EXERCISE DETAILS
Write out all of the data without omission, exactly as shown.

(Stored data)

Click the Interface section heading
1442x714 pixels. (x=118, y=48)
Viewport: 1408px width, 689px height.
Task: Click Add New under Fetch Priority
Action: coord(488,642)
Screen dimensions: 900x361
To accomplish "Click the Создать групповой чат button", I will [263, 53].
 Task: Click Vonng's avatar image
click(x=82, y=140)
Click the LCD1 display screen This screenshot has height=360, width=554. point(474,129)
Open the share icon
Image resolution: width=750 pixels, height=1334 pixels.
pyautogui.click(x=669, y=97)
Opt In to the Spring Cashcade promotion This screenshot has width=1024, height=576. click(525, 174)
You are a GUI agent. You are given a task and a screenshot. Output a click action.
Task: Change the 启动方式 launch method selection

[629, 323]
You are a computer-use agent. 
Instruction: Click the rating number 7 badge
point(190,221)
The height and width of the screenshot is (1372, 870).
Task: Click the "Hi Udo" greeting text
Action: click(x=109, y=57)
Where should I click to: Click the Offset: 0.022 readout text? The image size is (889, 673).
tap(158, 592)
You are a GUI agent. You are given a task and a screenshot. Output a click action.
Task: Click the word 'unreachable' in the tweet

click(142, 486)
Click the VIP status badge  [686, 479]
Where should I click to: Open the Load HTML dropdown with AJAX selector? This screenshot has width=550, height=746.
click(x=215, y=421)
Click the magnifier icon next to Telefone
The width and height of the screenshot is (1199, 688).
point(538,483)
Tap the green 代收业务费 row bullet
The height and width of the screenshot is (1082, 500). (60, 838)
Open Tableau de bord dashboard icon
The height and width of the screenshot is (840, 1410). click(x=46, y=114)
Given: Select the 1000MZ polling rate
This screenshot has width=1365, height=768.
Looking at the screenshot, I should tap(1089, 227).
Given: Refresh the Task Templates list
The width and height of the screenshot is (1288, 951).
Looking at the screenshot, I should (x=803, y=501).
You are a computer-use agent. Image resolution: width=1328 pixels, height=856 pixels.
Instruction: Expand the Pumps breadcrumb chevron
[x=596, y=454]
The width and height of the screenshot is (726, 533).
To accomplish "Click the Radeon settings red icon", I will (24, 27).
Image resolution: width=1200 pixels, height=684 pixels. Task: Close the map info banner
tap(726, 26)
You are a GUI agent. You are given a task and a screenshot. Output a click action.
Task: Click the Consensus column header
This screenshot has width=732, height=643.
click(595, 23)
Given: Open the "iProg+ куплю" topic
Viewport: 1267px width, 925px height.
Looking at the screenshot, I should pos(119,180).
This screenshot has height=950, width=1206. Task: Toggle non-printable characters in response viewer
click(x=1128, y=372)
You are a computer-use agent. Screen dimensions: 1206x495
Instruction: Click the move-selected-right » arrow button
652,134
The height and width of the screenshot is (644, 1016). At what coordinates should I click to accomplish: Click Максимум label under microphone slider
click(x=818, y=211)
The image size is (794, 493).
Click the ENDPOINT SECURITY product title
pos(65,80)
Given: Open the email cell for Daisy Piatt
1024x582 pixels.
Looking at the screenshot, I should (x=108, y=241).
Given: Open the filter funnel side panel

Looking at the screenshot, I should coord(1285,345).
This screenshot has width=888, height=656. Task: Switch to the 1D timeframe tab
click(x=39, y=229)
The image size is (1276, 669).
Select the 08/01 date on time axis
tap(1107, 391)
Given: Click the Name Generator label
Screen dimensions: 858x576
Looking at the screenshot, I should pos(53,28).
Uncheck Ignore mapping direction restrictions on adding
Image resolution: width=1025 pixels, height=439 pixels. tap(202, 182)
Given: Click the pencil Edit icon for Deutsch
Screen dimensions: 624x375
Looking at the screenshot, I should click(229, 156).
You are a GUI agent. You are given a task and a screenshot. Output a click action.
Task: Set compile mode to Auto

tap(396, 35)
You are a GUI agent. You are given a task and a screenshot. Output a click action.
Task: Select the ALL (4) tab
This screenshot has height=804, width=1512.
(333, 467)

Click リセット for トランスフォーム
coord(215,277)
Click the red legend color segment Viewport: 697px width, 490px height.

YOUR RESPONSE
Click the Interface section heading
1442x714 pixels. (x=118, y=48)
Viewport: 1408px width, 689px height.
Task: Click Add New under Fetch Priority
Action: coord(488,642)
Screen dimensions: 900x361
To accomplish "Click the Создать групповой чат button", I will [263, 53].
 Task: Click Vonng's avatar image
click(x=82, y=140)
Click the LCD1 display screen This screenshot has height=360, width=554. point(474,129)
Open the share icon
Image resolution: width=750 pixels, height=1334 pixels.
pyautogui.click(x=669, y=97)
Opt In to the Spring Cashcade promotion This screenshot has width=1024, height=576. click(525, 174)
You are a GUI agent. You are given a task and a screenshot. Output a click action.
Task: Change the 启动方式 launch method selection

[629, 323]
You are a computer-use agent. 
Instruction: Click the rating number 7 badge
point(190,221)
The height and width of the screenshot is (1372, 870).
Task: Click the "Hi Udo" greeting text
Action: click(x=109, y=57)
Where should I click to: Click the Offset: 0.022 readout text? The image size is (889, 673).
tap(158, 592)
You are a GUI agent. You are given a task and a screenshot. Output a click action.
Task: Click the word 'unreachable' in the tweet

click(142, 486)
Click the VIP status badge  [686, 479]
Where should I click to: Open the Load HTML dropdown with AJAX selector? This screenshot has width=550, height=746.
click(x=215, y=421)
Click the magnifier icon next to Telefone
The width and height of the screenshot is (1199, 688).
point(538,483)
Tap the green 代收业务费 row bullet
The height and width of the screenshot is (1082, 500). (60, 838)
Open Tableau de bord dashboard icon
The height and width of the screenshot is (840, 1410). click(x=46, y=114)
Given: Select the 1000MZ polling rate
This screenshot has width=1365, height=768.
Looking at the screenshot, I should tap(1089, 227).
Given: Refresh the Task Templates list
The width and height of the screenshot is (1288, 951).
Looking at the screenshot, I should (x=803, y=501).
You are a computer-use agent. Image resolution: width=1328 pixels, height=856 pixels.
Instruction: Expand the Pumps breadcrumb chevron
[x=596, y=454]
The width and height of the screenshot is (726, 533).
To accomplish "Click the Radeon settings red icon", I will (24, 27).
Image resolution: width=1200 pixels, height=684 pixels. Task: Close the map info banner
tap(726, 26)
You are a GUI agent. You are given a task and a screenshot. Output a click action.
Task: Click the Consensus column header
This screenshot has width=732, height=643.
click(595, 23)
Given: Open the "iProg+ куплю" topic
Viewport: 1267px width, 925px height.
Looking at the screenshot, I should pos(119,180).
This screenshot has height=950, width=1206. Task: Toggle non-printable characters in response viewer
click(x=1128, y=372)
You are a computer-use agent. Screen dimensions: 1206x495
Instruction: Click the move-selected-right » arrow button
652,134
The height and width of the screenshot is (644, 1016). At what coordinates should I click to accomplish: Click Максимум label under microphone slider
click(x=818, y=211)
The image size is (794, 493).
Click the ENDPOINT SECURITY product title
pos(65,80)
Given: Open the email cell for Daisy Piatt
1024x582 pixels.
Looking at the screenshot, I should (x=108, y=241).
Given: Open the filter funnel side panel

Looking at the screenshot, I should coord(1285,345).
This screenshot has width=888, height=656. Task: Switch to the 1D timeframe tab
click(x=39, y=229)
The image size is (1276, 669).
Select the 08/01 date on time axis
tap(1107, 391)
Given: Click the Name Generator label
Screen dimensions: 858x576
Looking at the screenshot, I should pos(53,28).
Uncheck Ignore mapping direction restrictions on adding
Image resolution: width=1025 pixels, height=439 pixels. tap(202, 182)
Given: Click the pencil Edit icon for Deutsch
Screen dimensions: 624x375
Looking at the screenshot, I should click(229, 156).
You are a GUI agent. You are given a task and a screenshot. Output a click action.
Task: Set compile mode to Auto

tap(396, 35)
You are a GUI agent. You are given a task and a screenshot. Output a click action.
Task: Select the ALL (4) tab
This screenshot has height=804, width=1512.
(333, 467)

Click リセット for トランスフォーム
coord(215,277)
Click the red legend color segment Viewport: 697px width, 490px height.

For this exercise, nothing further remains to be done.